Instruction
Copy out the rows below, swapping "Sneakers" for "Trainers" and keeping everything else the same.

____ Excerpted data

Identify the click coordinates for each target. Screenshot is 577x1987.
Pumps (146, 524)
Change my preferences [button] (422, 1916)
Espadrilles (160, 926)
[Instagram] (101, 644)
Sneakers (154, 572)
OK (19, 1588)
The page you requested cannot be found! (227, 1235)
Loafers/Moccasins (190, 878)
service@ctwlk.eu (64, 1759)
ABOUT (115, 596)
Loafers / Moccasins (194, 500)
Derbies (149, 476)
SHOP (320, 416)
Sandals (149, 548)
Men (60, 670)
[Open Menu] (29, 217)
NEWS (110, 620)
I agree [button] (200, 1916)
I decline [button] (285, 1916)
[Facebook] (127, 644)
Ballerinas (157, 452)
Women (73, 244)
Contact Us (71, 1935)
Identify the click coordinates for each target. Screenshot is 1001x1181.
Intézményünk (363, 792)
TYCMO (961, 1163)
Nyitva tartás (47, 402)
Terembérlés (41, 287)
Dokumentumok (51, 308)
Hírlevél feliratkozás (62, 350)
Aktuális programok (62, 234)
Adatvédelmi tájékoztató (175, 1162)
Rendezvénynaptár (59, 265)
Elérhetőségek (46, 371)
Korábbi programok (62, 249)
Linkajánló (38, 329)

________

Exercise result
Identify the click coordinates for each target. Screenshot is 577x1987.
Pumps (146, 524)
Change my preferences [button] (422, 1916)
Espadrilles (160, 926)
[Instagram] (101, 644)
Trainers (154, 572)
OK (19, 1588)
The page you requested cannot be found! (227, 1235)
Loafers/Moccasins (190, 878)
service@ctwlk.eu (64, 1759)
ABOUT (115, 596)
Loafers / Moccasins (194, 500)
Derbies (149, 476)
SHOP (320, 416)
Sandals (149, 548)
Men (60, 670)
[Open Menu] (29, 217)
NEWS (110, 620)
I agree [button] (200, 1916)
I decline [button] (285, 1916)
[Facebook] (127, 644)
Ballerinas (157, 452)
Women (73, 244)
Contact Us (71, 1935)
Identify the click coordinates for each target. Screenshot is 1001x1181.
Intézményünk (363, 792)
TYCMO (961, 1163)
Nyitva tartás (47, 402)
Terembérlés (41, 287)
Dokumentumok (51, 308)
Hírlevél feliratkozás (62, 350)
Aktuális programok (62, 234)
Adatvédelmi tájékoztató (175, 1162)
Rendezvénynaptár (59, 265)
Elérhetőségek (46, 371)
Korábbi programok (62, 249)
Linkajánló (38, 329)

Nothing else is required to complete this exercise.